Re: 10.1-STABLE bce: Watchdog timeout occurred
On Wed, Apr 22, 2015 at 12:39:16AM -0400, Chris Ross wrote: > > On Apr 21, 2015, at 10:10 , Gareth Wyn Roberts > wrote: > > This may be caused by DMA alignment problems. > > See > > https://docs.freebsd.org/cgi/getmsg.cgi?fetch=145859+0+archive/2015/freebsd-stable/20150419.freebsd-stable > > for a recent thread about the msk driver. The msk maintainer Yonghyeon > > Pyun has opted for super safe options of 32K alignment! > > > > It's a long shot, but you could try increasing BCE_DMA_ALIGN and/or > > BCE_RX_BUF_ALIGN in the include file if_bcereg.h, say up to 4096, to see > > whether it makes any difference. > > Well, after making that change, I was able to confirm that the problem > doesn't seem to occur.
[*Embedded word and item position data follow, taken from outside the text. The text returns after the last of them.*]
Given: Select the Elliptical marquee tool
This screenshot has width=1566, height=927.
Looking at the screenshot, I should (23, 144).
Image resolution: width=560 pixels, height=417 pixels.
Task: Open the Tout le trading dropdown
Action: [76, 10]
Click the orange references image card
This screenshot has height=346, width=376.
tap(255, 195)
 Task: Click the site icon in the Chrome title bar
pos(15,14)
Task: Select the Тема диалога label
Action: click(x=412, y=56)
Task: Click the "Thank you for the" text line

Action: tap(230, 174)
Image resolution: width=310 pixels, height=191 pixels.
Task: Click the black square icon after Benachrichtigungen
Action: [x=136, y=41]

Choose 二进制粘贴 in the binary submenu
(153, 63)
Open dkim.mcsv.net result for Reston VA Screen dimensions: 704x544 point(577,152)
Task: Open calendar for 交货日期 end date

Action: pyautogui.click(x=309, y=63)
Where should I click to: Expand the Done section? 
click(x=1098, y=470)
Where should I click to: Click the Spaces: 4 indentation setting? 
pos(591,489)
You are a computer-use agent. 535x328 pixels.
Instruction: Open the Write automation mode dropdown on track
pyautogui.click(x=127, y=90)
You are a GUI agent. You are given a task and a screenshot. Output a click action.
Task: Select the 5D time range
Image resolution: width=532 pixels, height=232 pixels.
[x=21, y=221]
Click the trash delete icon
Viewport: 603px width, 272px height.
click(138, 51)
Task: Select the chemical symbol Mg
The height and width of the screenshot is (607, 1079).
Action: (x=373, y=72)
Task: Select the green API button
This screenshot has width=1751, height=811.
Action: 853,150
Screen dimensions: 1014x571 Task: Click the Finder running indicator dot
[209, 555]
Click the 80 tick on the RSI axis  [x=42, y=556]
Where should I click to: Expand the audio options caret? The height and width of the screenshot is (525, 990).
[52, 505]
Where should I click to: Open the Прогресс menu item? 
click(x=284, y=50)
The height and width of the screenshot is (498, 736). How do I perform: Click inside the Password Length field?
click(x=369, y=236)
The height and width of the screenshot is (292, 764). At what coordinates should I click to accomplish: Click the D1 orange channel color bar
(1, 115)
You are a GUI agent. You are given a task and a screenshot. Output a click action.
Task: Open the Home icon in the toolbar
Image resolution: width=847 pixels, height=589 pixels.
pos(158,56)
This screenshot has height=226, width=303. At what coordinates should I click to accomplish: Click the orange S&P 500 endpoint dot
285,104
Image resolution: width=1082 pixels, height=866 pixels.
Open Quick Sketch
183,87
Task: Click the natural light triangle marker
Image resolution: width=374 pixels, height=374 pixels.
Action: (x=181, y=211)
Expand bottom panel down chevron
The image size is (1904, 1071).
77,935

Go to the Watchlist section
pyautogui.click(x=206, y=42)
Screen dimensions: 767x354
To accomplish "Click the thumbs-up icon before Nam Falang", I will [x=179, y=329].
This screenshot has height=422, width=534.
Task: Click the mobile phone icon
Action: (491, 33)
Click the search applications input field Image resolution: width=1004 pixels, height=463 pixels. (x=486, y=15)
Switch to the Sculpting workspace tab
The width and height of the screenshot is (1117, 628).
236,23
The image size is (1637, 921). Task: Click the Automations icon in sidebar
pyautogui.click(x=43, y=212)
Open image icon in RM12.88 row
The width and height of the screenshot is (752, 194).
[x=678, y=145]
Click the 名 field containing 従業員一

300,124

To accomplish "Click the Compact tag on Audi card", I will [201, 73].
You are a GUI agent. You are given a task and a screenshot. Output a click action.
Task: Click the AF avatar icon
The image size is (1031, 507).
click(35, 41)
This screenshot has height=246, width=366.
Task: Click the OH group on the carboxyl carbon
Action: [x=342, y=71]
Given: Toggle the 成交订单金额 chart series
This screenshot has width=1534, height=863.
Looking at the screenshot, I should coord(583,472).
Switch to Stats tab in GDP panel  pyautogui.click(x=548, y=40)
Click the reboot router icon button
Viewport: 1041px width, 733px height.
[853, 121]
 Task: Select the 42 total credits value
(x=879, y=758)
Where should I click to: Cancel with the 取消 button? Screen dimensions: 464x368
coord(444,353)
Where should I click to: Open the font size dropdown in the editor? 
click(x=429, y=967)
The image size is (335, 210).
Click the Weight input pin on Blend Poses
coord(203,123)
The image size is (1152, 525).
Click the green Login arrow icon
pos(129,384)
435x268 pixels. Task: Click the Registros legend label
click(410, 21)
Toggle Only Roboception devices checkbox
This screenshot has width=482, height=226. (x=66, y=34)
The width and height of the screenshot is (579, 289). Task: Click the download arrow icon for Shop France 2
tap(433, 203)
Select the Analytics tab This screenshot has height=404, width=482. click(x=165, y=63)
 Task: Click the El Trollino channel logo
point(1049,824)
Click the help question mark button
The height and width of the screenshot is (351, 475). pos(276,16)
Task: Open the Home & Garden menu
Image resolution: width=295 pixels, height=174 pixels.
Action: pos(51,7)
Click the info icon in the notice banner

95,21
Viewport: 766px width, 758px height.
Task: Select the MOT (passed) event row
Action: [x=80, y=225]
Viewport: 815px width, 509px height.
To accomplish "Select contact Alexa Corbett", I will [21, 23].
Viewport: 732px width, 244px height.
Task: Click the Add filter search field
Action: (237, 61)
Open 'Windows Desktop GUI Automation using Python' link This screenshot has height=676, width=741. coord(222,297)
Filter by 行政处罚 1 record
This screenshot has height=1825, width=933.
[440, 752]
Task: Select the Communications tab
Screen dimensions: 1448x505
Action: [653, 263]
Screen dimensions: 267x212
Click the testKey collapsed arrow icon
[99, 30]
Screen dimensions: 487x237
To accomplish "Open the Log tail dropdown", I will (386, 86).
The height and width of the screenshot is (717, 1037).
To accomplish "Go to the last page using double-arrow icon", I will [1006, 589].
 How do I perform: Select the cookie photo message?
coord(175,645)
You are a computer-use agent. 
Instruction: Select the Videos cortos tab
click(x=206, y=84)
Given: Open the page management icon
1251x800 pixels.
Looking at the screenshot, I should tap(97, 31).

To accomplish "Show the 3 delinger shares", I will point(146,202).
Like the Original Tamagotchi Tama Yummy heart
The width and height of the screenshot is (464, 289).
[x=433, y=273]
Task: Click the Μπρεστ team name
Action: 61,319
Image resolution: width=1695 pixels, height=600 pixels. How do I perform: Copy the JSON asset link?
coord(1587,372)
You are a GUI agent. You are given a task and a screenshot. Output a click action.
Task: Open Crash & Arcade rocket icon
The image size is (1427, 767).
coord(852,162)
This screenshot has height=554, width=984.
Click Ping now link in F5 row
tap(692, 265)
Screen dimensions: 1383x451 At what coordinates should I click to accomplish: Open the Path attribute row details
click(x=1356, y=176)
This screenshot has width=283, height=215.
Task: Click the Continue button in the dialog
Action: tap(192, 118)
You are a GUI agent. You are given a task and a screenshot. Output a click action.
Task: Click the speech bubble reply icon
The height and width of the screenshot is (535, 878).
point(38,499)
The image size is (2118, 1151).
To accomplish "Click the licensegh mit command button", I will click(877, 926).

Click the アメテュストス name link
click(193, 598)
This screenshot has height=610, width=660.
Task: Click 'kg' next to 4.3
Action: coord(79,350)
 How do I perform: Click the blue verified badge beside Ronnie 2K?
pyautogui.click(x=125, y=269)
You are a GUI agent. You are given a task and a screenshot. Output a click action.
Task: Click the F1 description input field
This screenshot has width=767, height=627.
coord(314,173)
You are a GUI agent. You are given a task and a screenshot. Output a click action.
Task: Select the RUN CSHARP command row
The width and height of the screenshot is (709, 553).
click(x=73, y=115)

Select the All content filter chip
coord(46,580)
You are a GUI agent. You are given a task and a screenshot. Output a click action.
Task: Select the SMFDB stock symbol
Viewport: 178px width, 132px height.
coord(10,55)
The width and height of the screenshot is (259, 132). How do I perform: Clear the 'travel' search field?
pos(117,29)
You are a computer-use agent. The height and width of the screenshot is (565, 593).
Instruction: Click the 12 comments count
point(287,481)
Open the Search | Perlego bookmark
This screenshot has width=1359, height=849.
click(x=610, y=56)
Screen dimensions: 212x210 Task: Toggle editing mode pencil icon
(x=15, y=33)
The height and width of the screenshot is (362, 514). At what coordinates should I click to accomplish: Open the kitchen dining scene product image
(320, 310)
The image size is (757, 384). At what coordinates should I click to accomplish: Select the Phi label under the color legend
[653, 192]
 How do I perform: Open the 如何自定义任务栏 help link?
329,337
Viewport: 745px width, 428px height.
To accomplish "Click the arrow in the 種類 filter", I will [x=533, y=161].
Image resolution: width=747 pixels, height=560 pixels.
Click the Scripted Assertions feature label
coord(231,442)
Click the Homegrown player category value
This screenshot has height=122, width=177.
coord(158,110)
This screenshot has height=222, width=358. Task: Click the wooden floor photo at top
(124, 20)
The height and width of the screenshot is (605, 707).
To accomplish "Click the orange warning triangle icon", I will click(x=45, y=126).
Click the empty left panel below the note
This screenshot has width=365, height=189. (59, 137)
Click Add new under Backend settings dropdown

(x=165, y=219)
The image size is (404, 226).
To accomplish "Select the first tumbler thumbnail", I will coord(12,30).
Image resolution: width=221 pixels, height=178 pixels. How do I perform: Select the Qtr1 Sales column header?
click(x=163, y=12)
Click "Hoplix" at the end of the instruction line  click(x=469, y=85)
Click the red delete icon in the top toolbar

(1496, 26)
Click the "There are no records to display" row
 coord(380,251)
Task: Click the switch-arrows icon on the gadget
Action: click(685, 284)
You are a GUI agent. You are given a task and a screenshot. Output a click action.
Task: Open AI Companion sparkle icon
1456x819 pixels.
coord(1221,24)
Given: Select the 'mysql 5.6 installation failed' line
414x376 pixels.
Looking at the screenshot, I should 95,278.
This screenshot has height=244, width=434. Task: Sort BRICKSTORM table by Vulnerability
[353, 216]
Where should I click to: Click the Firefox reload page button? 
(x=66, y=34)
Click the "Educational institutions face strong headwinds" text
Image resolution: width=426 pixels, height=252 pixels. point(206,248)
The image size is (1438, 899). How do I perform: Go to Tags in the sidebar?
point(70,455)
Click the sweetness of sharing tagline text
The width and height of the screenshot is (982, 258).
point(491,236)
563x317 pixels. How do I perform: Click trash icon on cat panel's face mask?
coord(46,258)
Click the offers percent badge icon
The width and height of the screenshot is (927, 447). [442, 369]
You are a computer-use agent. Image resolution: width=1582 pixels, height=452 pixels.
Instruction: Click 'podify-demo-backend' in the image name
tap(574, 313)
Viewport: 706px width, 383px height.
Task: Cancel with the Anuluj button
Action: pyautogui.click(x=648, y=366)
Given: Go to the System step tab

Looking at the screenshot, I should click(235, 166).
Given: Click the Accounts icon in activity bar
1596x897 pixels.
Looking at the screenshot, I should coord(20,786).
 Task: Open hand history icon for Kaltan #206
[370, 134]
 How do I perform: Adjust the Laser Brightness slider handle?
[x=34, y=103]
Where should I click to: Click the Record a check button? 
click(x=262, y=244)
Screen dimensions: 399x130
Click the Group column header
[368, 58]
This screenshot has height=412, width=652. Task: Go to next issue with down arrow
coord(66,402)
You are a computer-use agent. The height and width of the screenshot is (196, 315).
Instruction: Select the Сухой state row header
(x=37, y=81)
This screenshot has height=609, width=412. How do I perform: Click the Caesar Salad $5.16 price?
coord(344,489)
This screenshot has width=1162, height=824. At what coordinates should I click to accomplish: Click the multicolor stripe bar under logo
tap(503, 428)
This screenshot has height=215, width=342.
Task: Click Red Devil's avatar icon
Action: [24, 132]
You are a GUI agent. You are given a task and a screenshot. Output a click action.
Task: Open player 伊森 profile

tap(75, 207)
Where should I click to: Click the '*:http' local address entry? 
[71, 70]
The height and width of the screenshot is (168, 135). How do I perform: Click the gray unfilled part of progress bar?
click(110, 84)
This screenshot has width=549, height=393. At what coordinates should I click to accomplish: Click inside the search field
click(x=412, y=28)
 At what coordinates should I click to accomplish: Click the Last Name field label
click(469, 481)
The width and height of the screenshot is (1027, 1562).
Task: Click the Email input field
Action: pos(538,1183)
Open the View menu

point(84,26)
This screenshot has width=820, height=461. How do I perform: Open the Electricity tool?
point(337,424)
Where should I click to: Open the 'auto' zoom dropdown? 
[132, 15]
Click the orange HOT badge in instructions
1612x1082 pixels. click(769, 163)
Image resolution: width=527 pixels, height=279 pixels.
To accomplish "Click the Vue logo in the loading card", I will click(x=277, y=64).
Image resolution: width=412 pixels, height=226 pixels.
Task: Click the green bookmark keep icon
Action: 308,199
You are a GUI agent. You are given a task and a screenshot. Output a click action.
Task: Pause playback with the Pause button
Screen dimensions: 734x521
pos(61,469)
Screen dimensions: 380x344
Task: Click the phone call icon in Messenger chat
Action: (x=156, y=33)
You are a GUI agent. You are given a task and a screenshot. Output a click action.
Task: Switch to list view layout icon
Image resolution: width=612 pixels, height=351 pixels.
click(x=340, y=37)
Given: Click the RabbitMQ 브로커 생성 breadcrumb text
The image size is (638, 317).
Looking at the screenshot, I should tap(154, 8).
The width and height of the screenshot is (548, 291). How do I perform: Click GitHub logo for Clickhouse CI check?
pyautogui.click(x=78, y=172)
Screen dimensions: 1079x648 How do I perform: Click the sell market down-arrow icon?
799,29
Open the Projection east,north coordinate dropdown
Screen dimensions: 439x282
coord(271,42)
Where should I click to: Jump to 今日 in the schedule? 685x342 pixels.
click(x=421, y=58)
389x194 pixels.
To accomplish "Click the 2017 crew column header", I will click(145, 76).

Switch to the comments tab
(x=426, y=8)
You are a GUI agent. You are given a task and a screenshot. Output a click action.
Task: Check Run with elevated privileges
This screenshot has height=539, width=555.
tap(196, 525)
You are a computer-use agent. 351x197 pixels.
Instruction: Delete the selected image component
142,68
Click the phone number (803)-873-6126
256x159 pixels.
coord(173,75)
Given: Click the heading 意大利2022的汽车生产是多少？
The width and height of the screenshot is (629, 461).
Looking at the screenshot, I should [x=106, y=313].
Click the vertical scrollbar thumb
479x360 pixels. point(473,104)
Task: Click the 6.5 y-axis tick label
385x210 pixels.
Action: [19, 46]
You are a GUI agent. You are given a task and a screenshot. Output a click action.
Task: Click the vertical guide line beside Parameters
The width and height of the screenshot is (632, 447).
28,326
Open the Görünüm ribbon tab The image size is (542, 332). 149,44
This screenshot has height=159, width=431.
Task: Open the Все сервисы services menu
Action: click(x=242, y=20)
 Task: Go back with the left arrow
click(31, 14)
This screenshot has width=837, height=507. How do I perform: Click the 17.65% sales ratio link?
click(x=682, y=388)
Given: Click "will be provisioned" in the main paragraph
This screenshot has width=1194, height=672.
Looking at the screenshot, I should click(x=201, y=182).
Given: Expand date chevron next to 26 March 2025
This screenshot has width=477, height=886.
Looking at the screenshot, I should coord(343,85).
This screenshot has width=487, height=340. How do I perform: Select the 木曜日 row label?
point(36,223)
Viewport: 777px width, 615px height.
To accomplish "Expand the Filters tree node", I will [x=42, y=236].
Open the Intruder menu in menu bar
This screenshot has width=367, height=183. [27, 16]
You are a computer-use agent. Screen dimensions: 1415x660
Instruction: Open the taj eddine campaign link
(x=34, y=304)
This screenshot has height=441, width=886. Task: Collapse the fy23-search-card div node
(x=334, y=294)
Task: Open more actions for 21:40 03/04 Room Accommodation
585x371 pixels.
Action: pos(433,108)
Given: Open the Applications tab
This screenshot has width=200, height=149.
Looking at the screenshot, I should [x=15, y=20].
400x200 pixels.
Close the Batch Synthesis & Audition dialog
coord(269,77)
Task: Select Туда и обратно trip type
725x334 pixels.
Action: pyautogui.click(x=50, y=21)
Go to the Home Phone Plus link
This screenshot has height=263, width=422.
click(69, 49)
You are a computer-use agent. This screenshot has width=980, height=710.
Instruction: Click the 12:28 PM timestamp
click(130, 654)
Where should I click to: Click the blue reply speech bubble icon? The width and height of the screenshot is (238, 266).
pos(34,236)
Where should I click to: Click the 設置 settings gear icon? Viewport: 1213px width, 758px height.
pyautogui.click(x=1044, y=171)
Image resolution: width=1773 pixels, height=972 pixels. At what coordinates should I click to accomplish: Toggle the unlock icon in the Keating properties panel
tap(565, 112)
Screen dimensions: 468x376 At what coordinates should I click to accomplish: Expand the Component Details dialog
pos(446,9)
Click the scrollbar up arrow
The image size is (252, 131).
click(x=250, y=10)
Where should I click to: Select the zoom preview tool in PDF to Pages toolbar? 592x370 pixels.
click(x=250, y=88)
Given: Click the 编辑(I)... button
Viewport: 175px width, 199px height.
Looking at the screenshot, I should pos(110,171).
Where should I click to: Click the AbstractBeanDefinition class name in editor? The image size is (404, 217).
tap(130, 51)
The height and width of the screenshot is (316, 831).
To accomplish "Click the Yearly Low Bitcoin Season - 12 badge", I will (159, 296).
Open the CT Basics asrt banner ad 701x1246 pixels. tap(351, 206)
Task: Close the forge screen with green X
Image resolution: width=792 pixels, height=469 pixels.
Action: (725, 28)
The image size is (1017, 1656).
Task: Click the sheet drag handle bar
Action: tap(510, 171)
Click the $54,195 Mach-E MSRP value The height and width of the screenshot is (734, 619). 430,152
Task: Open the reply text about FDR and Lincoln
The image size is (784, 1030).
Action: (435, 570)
However, in trying to verify the problem on an > unmodified kernel, I've rebooted a GENERIC from r281672 without that change, > and am also not seeing the problem. :-/ I'm not sure whether the gremlins > have "fixed" something, or if I was just too critical in my initial analysis. > > For now I'll take that change out of my tree and run without it. If I see > the flapping again, I'll confirm that it's repeatable, then change the > alignments as suggested and see if I see a change. > I guess the alignment issue of msk(4) has nothing to do with bce(4) watchdog timeouts. It would be more helpful to know details of your controller(bce(4)/brgphy(4) related dmesg output, pciconf output etc) and network setup. If you know a reliable way that triggers the watchdog timeouts, please share that info too. I would have tried to disable all hardware offloading features(TSO, checksum, VLAN H/W tagging etc) and see whether that makes any differences in the first step to narrow down the issue. Thanks. ___ freebsd-stable@freebsd.org mailing list http://lists.freebsd.org/mailman/listinfo/freebsd-stable To unsubscribe, send any mail to "freebsd-stable-unsubscr...@freebsd.org"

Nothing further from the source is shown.